The models predicts that replacing ACTs with triple artemisinin-based combination therapies (TACTs) substantially slows the emergence and evolution of artemisinin-resistant alleles and restores the clinical efficacy of first-line therapy (Fig. 1). Notably at model year zero, under a scenario where DHA-PPQ had been used for the previous 15 years, the mutant pfkelch13 580Y alleles were present in both models; at 0.013 (IQR: 0.006–0.043) allele frequency in the PSU model and 0.080 (IQR: 0.065–0.096) allele frequency in the MORU model. Under continued DHA-PPQ use, the allele frequency of pfkelch13 580Y increased to a median frequency of 0.884 (IQR: 0.725–0.968; PSU) or 0.571 (IQR: 0.335–0.769; MORU) after 10 years. In both models, under continued ACT use, ten years was sufficient time for artemisinin-resistant genotypes to become established (Fig. 1 and Supplementary Figs. 27). If ASMQ-PPQ was deployed at year zero replacing DHA-PPQ, pfkelch13 580Y alleles were projected to reach frequencies of 0.056 (IQR: 0.014–0.226; PSU) or 0.155 (IQR: 0.112–0.224; MORU) after 10 years. Under ALAQ deployment, 580Y emergence was slower under the PSU model, with predicted median allele frequency of 0.015 after 10 years (IQR: 0.003–0.054), but similar under the MORU model (median = 0.162; IQR: 0.116–0.213). The relative benefit of ALAQ over ASMQ-PPQ was sensitive to the model used and scenario examined (Fig. 2). The risk of an infection carrying the pfkelch13 580Y allele after only 2 years of ALAQ (TACT) deployment was significantly lower than that with continued ACT use, with mean relative risks of 0.49 (95% CI: 0.36-0.66; PSU) and 0.71 (95% CI: 0.55-0.91; MORU). With ASMQ-PPQ (TACT) deployment, the relative risks were 0.49 (95% CI: 0.35–0.68; PSU) and 0.93 (95% CI: 0.73–1.19; MORU). The corresponding relative risks at year 10 were 0.19 (95% CI: 0.16–0.22; PSU) and 0.33 (95% CI: 0.29–0.38; MORU) for ASMQ-PPQ and 0.10 (95% CI: 0.08–0.12; PSU) and 0.31 (95% CI: 0.27–0.36; MORU) for ALAQ.
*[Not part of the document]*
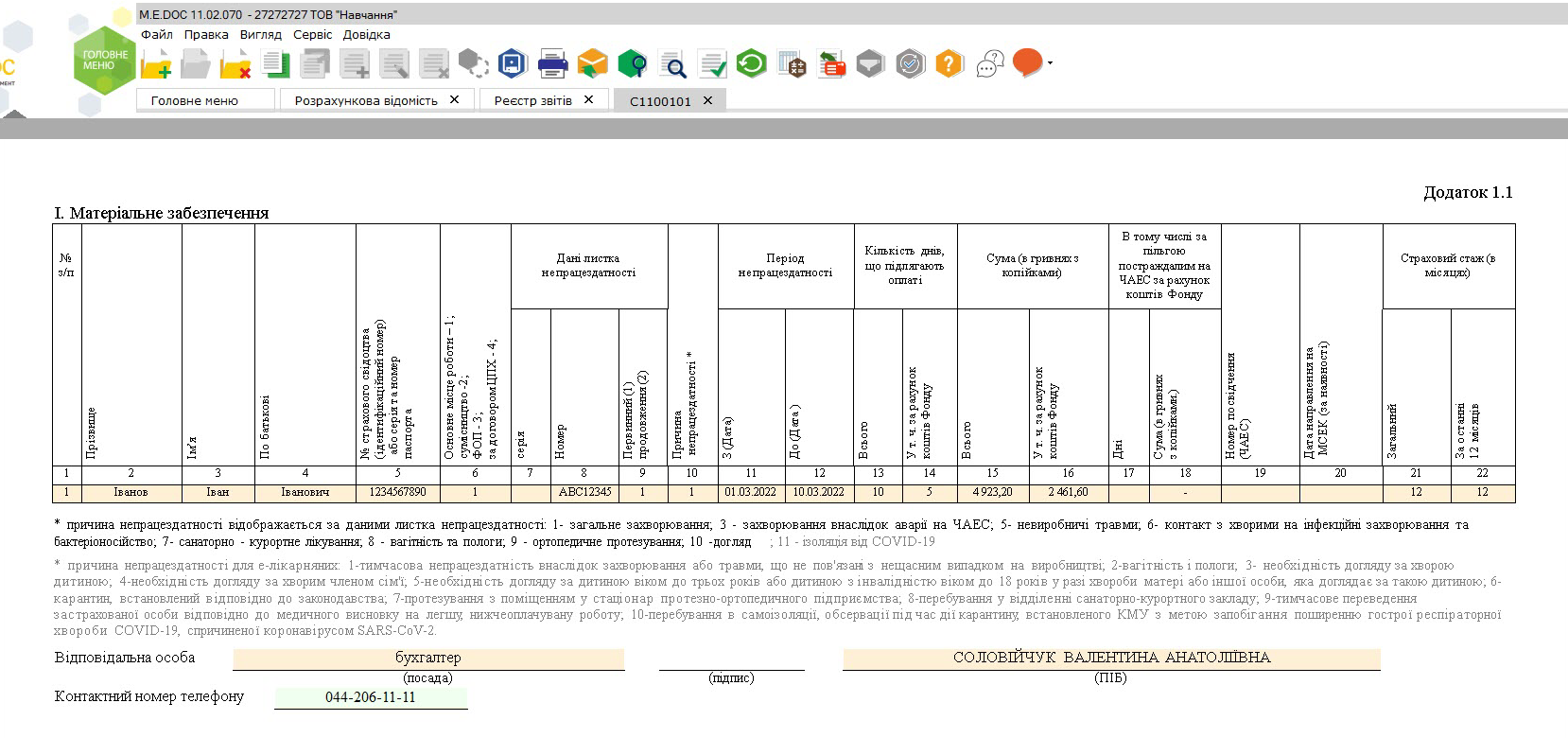Close the Реєстр звітів tab
The width and height of the screenshot is (1568, 738).
(588, 99)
Fig. 1: TACT longitudinal impact on 580Y frequency and treatment failure rate.
figure 1

Comparison of artemisinin-combination therapy (ACT) and triple artemisinin-combination therapy (TACT) deployment at 1% Plasmodium falciparum parasite ratio (PfPR) and 50% treatment coverage, with dihydroartemisinin-piperaquine used as the baseline ACT before TACTs are deployed at year zero; gray lines (medians from 100 simulations) show the evolution of the pfkelch13 580Y allele or treatment failure rates under continued dihydroartemisinin-piperaquine use. Red lines show how these processes are slowed down by deployment of artesunate-mefloquine-piperaquine (ASMQ-PPQ). Blue lines show how these processes are slowed down by deployment of artemether-lumefantrine-amodiaquine (ALAQ). All shaded areas show interquartile ranges. Panels above each graph show an individual’s relative risk of 580Y infection (under TACT deployment versus ACT deployment) after 2, 5, and 10 years of deployment; bars show 95% confidence intervals and dots indicate the median, assuming a sample size of n = 1000. Results for baseline artesunate-amodiaquine and artemether-lumefantrine use are shown in Supplementary Figs. 52 and 53.
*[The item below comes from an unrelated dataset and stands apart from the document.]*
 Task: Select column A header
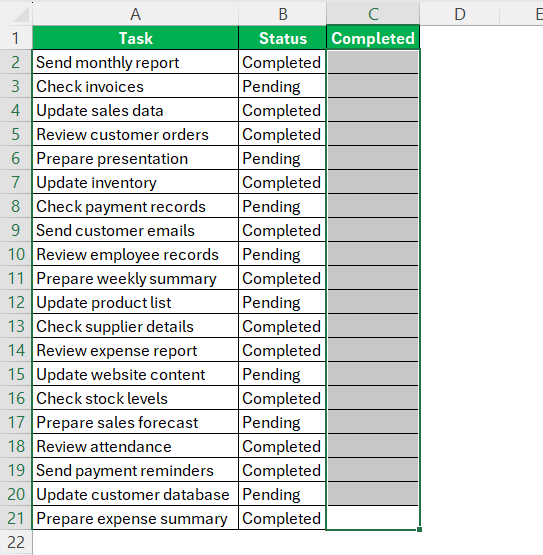pyautogui.click(x=135, y=14)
Fig. 2: TACT long-term impact on 580Y frequency.
figure 2

Pfkelch13 580Y allele frequencies after 10 years of triple artemisinin-based combination therapy (TACT) deployment or artemisinin-based combination therapy (ACT) deployment, in three baseline scenarios of ACT use (columns) and three prevalence settings (rows). Treatment coverage is 50%; Supplementary Figs. 22 and 23 show results for treatment coverages of 25% and 75%. The gray boxplots in each panel show 580Y allele frequencies (y axes) 10 years later under a status quo ACT policy. The blue (artemether-lumefantrine-amodiaquine) and red (artesunate-mefloquine-piperaquine) boxplots show 580Y frequencies after 10 years of a TACT policy. Boxplot pairs have Mahidol–Oxford research unit model results on the left and Penn State University model results on the right. The percent reduction in median 580Y allele frequency from ACT to TACT deployment is shown next to the median line of each TACT boxplot. All boxplots summarize 100 simulations, with boxes displaying interquartile (IQR) range and whiskers extending to 1.5 times the IQR.
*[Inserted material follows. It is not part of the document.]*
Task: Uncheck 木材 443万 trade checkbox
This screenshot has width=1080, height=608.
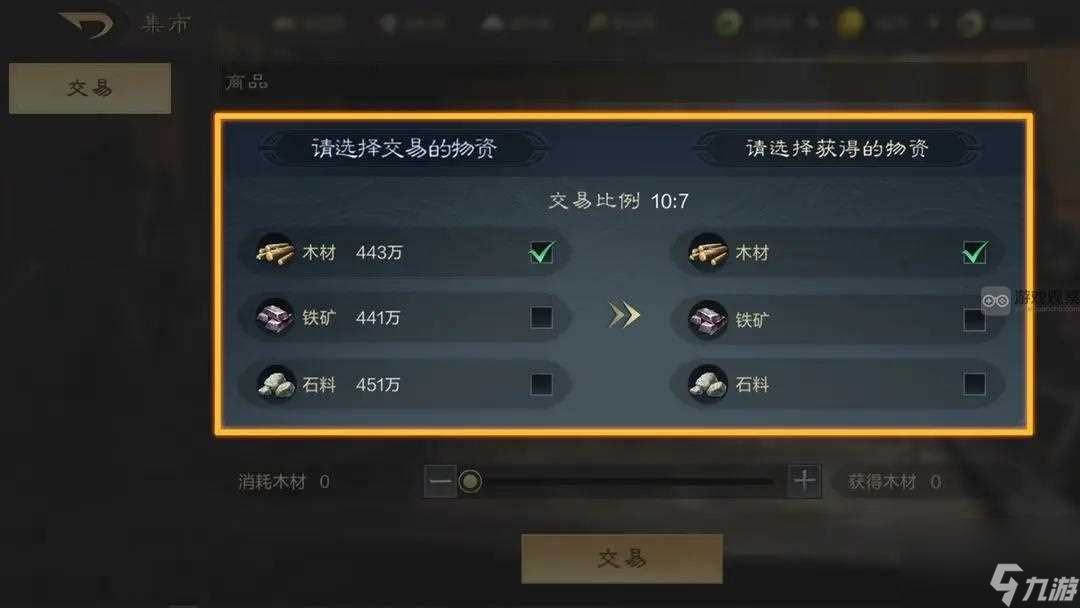Action: 541,252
Both models agreed that the lower pfkelch13 580Y frequencies resulting from TACT deployment would result in lower population-wide treatment failure rates. For our standard evaluation scenario (defined as 1% PfPR, 50% coverage, and baseline DHA-PPQ use), the projected treatment failure rates (measured at 28 days post-treatment) after 10 years of continued ACT use were 52.0% (IQR: 47.1%–54.4%) for the PSU model and 20.6% (IQR: 12.6%–29.1%) for the MORU model. With the introduction of TACTs (either ASMQ-PPQ or ALAQ), the upper quartile of treatment failure rates was projected to stay below 15% (for both models and both TACTs) for the entire ten-year period. This resulted from (i) the increased efficacy of TACTs relative to ACTs (Supplementary Fig. 1) and (ii) the much slower emergence and spread of pfkelch13 580Y alleles (Fig. 2; Supplementary Figs. 27). Despite different model predictions for the speed of spread of artemisinin-resistant alleles, both models projected that TACT introduction (at 1% prevalence and 50% treatment coverage) would lead to a >74% reduction in treatment failure rates for countries currently using baseline DHA-PPQ, >34% treatment failure rate reduction in scenarios with ASAQ as baseline, and >17% reductions when AL is the baseline treatment (Fig. 3; Supplementary Figs. 813).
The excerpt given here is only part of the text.